2. Make it personal.

Every single line doesn’t have to be a personal, inside joke between the three of you. But sharing stories and quotes from the bride and groom helps everyone present feel like they know the soon-to-be-weds. My intro before I seat the parents, and before I get into my mini-sermon, is full of stories from the bride and groom.

3. Share favorite Bible verses/songs/quotes.

I’m not putting these on par as equals. I believe that Scripture is crucial in a marriage ceremony (see below), but in preparation for the ceremony (in meetings with the bride and groom), listen for clues. If they mention a favorite author, song, painting, or Bible verse, jot it down. You can use this to weave the truth about marriage into your ceremony.

4. Reflect on your own marriage.

Personal reflection can lead to beautiful, powerful, rich ceremonies.  Pull truth from your own experience in marriage, but don’t include your own stories. Use these as the background and motivation as you’re preparing, but leave out anthing that starts with, “When my wife and I…” or “On our wedding day…” or “One time, my spouse…” Hogging the spotlight is not cool…leave the spotlight on the bride and groom.

5. Craft your message for the bride and groom.

It’s their ceremony, right? Make sure you spend time speaking to them. There’s a great portion of my message where I’m speaking to the bride and groom by name. In a sense, I’m glad that the congregation is there to witness it, but that portion of the message isn’t for them specifically.

6. Craft your message for the congregation.
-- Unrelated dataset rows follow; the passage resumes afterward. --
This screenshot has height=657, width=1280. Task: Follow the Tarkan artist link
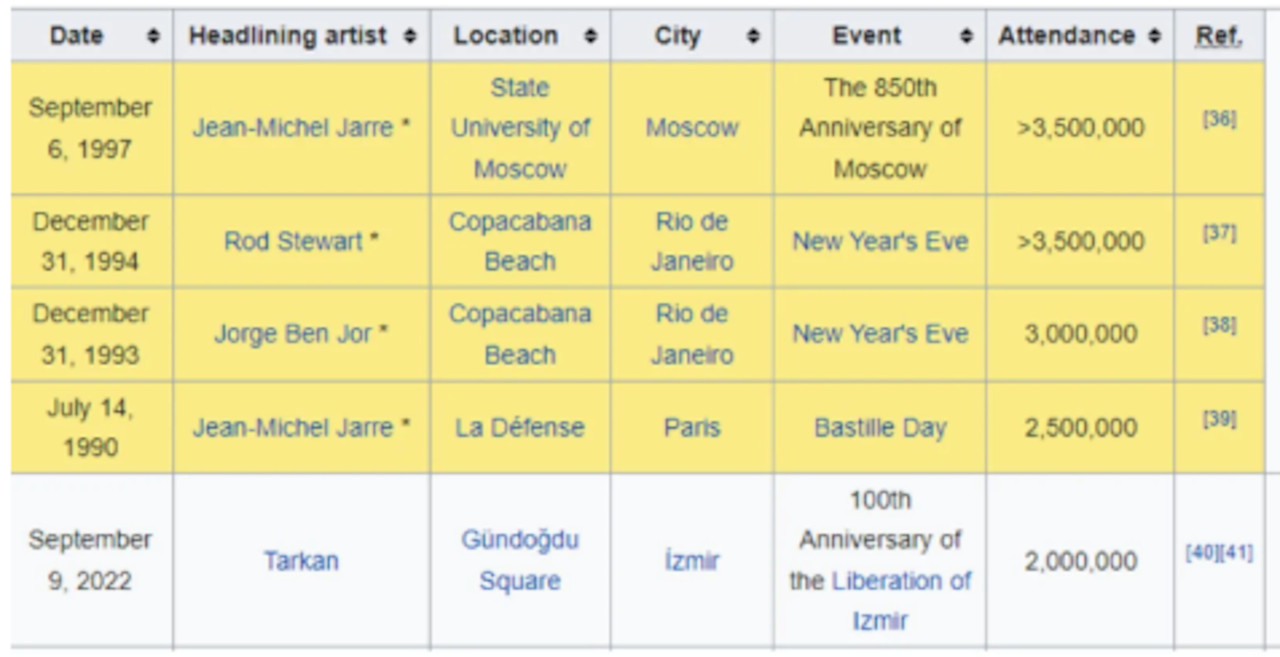tap(301, 561)
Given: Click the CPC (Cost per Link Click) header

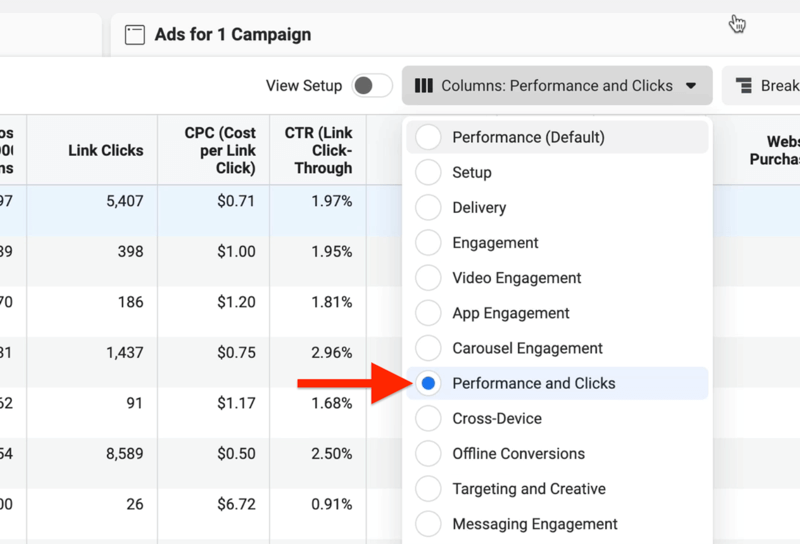Looking at the screenshot, I should (x=220, y=150).
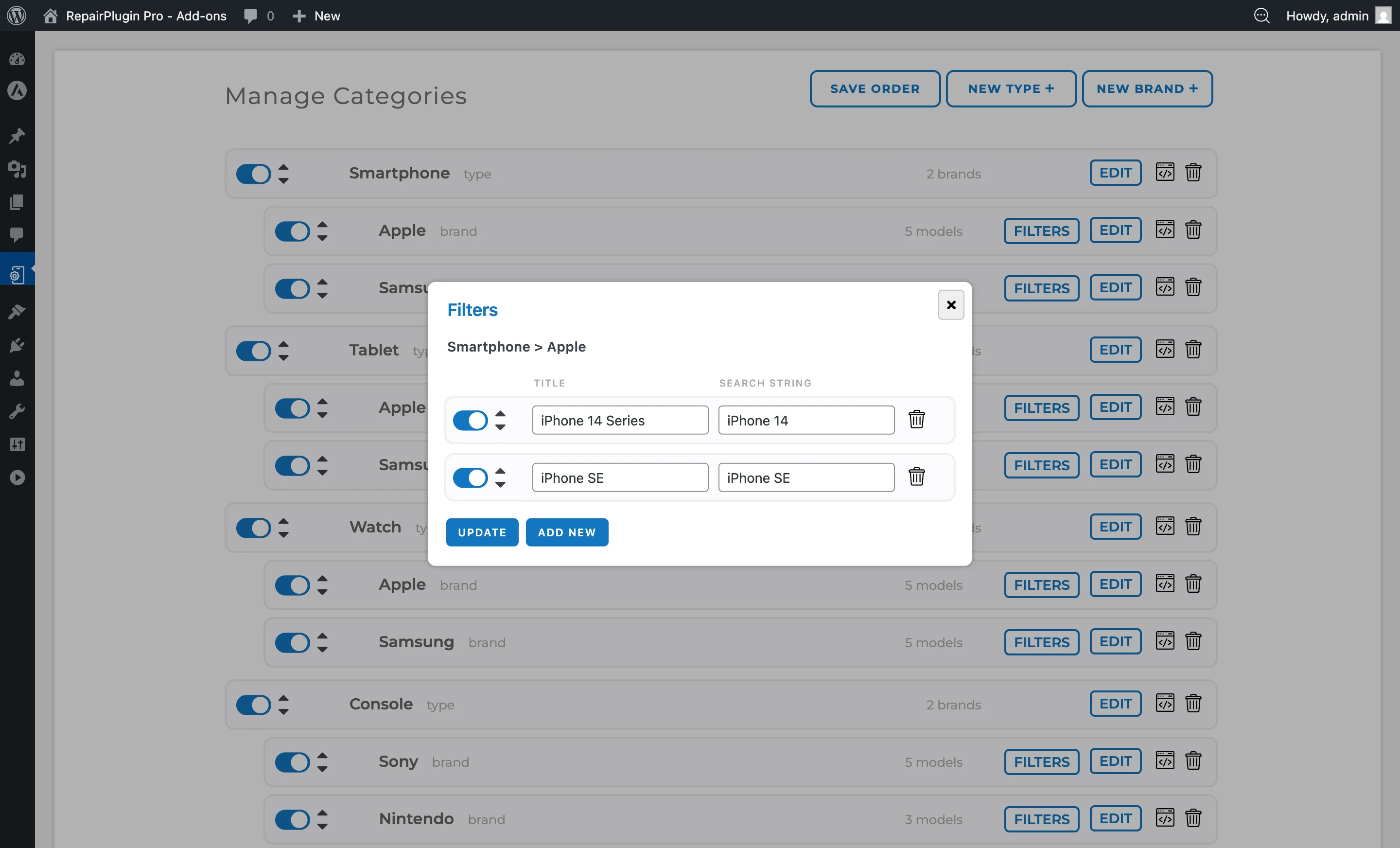Remove the iPhone SE filter row via trash icon

(x=916, y=477)
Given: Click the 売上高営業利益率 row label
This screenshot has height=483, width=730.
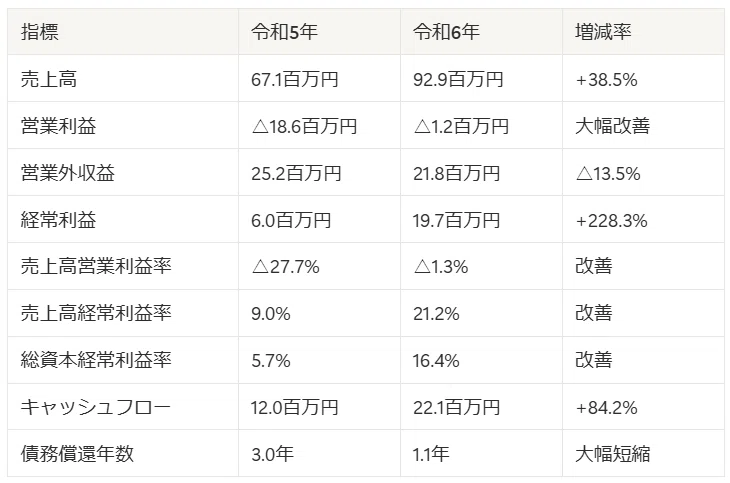Looking at the screenshot, I should tap(96, 266).
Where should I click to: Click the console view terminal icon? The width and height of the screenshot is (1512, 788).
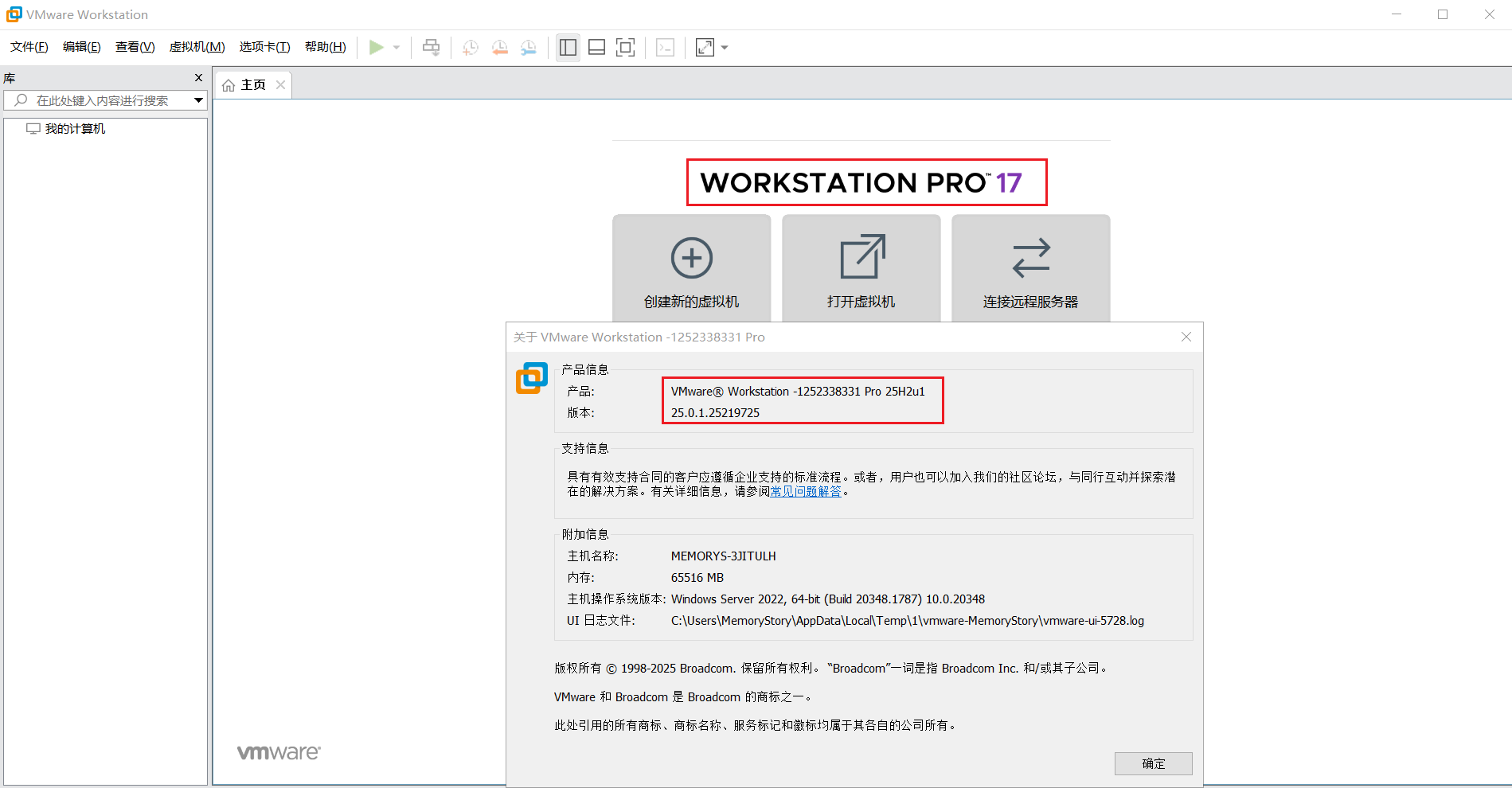tap(665, 48)
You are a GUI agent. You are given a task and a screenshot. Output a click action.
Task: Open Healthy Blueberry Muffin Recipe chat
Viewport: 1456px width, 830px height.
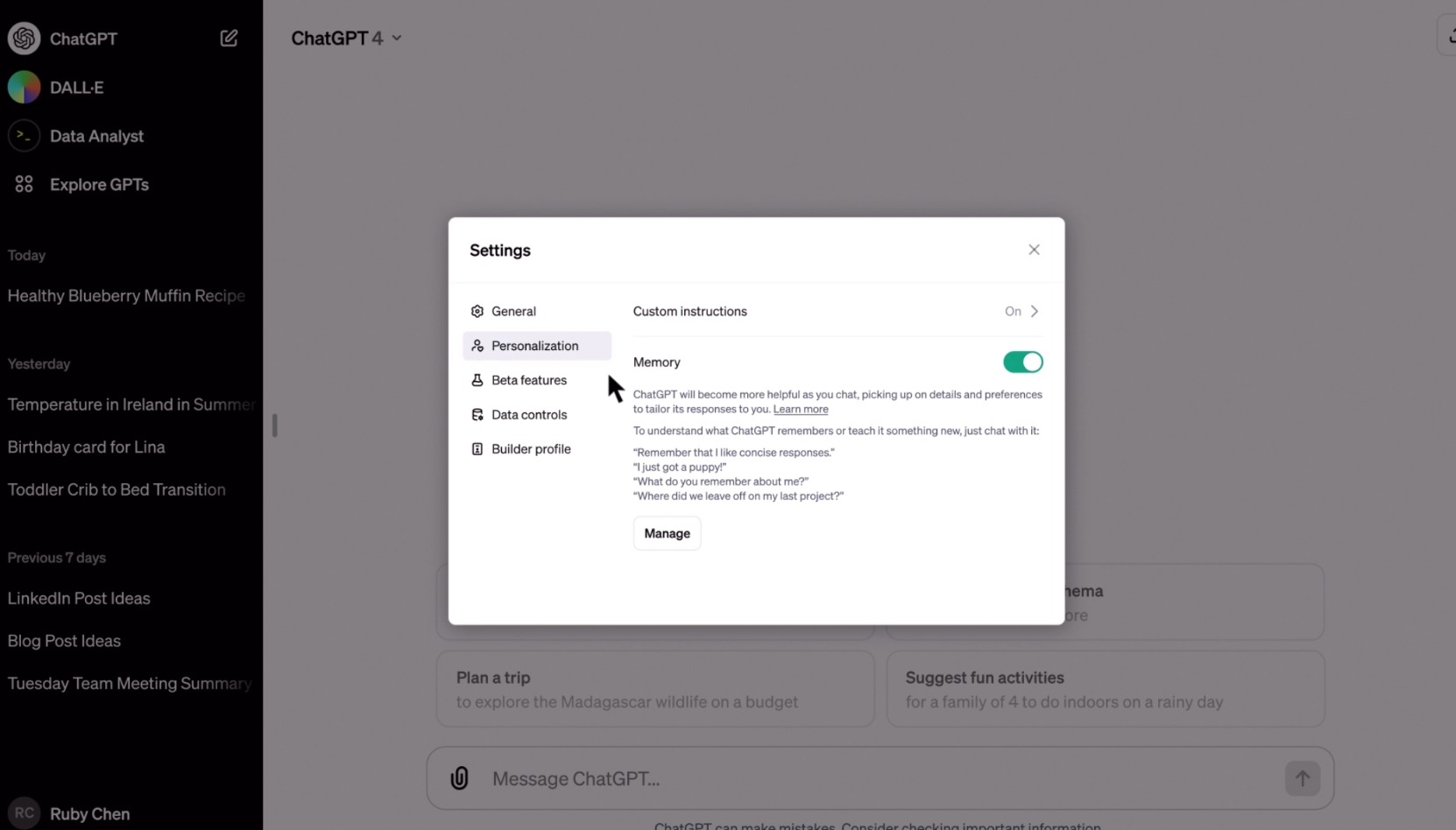click(x=127, y=296)
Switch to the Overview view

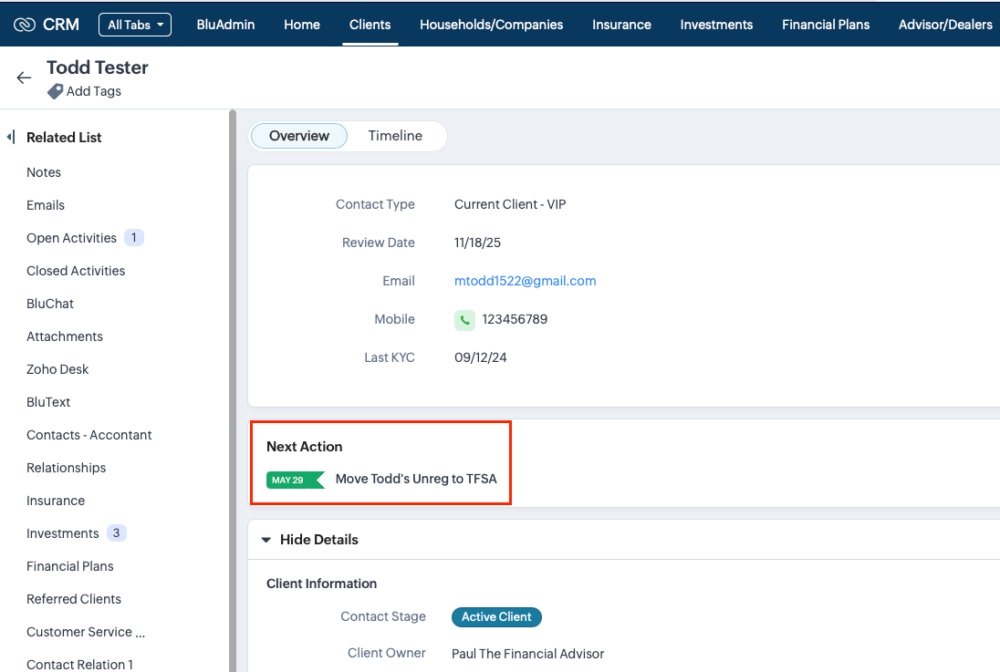click(x=299, y=136)
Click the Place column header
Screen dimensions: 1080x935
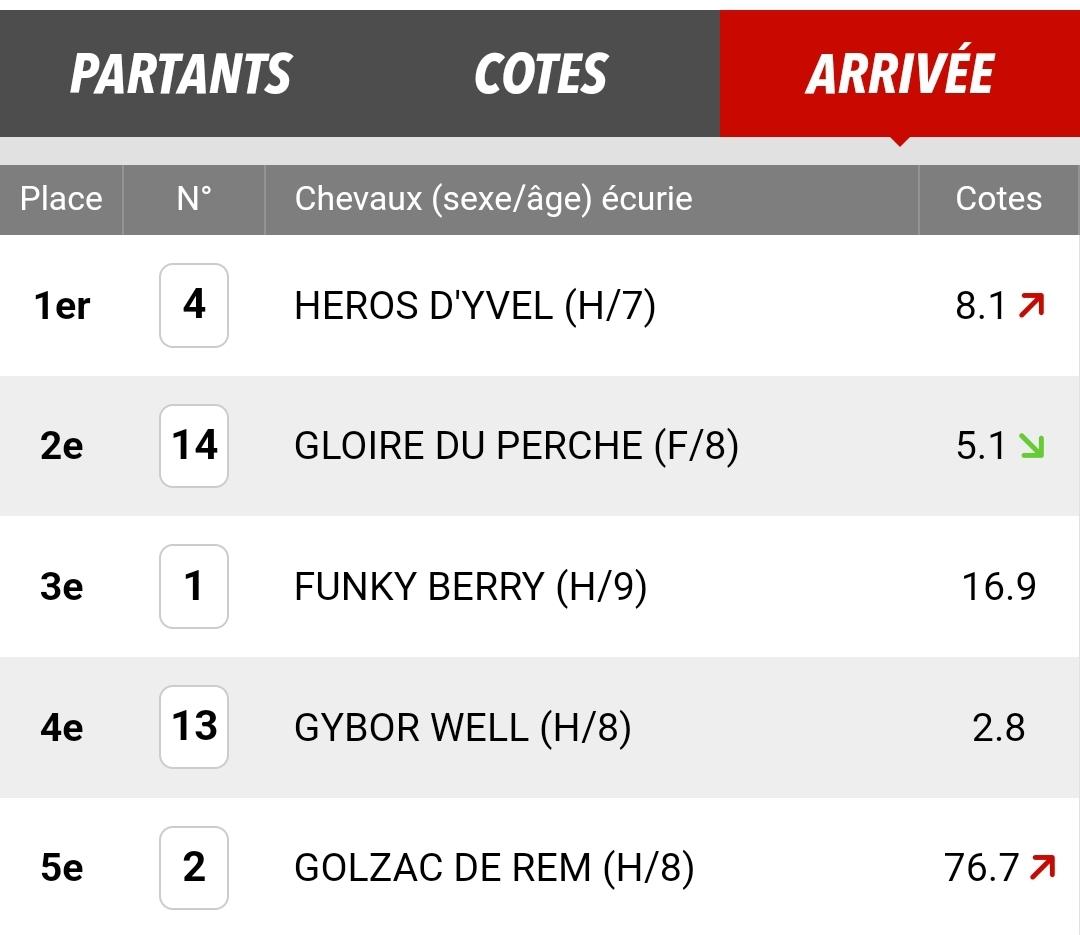(61, 199)
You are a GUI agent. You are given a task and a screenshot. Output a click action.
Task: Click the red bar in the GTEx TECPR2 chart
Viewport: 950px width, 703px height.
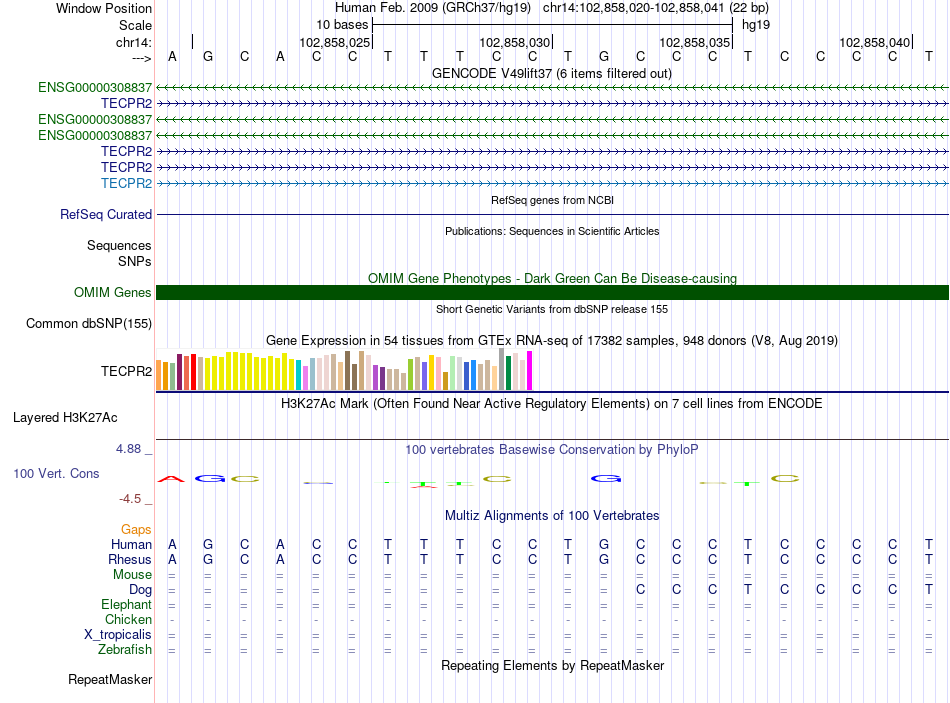(193, 371)
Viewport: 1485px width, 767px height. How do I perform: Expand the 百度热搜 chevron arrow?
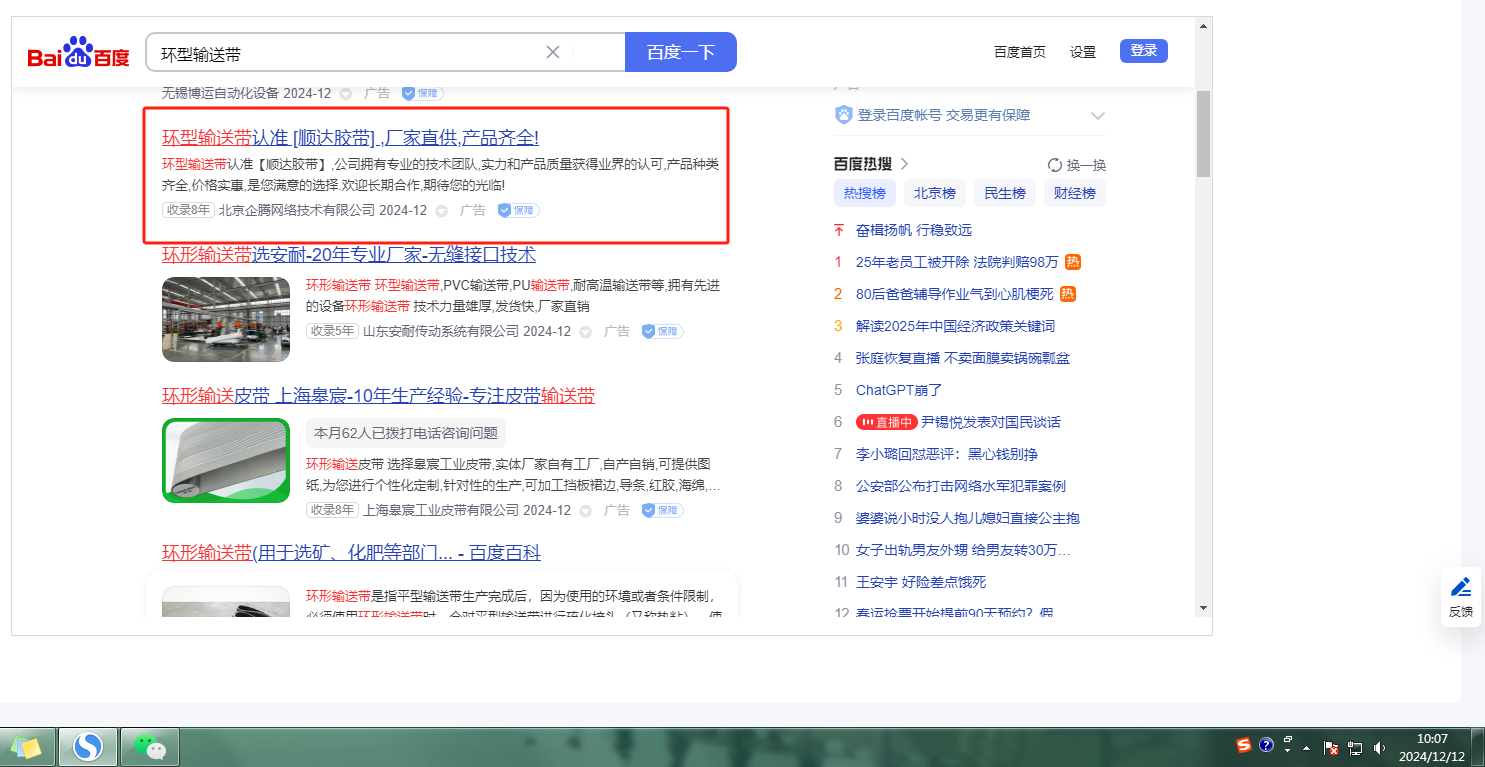[x=904, y=164]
Don’t forget that you’ve got husbands, wives, and future husbands and wives in the congregation. As you prepare, think through how your message will land with them, and how you can even challenge them to love their spouse in a bigger, more self-sacrificial way.

7. Challenge the bride and groom.

Push them a little bit. They’re ready to make the biggest commitment of their life on earth…this is a huge deal! Push them to love more deeply, to be willing to weather the storms, to be willing to love through the pain, heartaches, and challenges of life. Challenge them now, and pray they take you up on it!

8. Don’t box yourself in.

Don’t make every ceremony have to look the same. Be willing to be flexible on the details. You don’t have to be flexible on the truth you’ll share…but remember, this isn’t your ceremony. It’s the bride’s and groom’s. If they want to do some non-traditional stuff, make it happen. (I once helped with a Mexican Lazzo ceremony. It was strange for me, but incredibly meaningful for the bride and groom.)

9. Link marriage with the Gospel.

For me, this is a must. It’s the one thing that I tell couples I can’t bend on. I don’t have an altar-call at the end of the ceremony, but I weave the Truth of the Gospel, the roles of the husband and wife in marriage, and the role of Christ and his bride (the Church) throughout the message.

10. Keep things short.

Nobody likes a long ceremony. Nobody likes a long ceremony. Nobody likes a long ceremony.

(experts say you need to hear something 3 times in order to best remember the idea. You’re welcome) If your portion of the ceremony goes over 30 minutes, you’ve probably lost everybody in the room, including the bride and groom. Here’s an important truth to remember: people didn’t come to hear you talk. They came to see the bride and groom get married.

Have you ever experienced a boring marriage ceremony?

What was the longest ceremony you ever attended?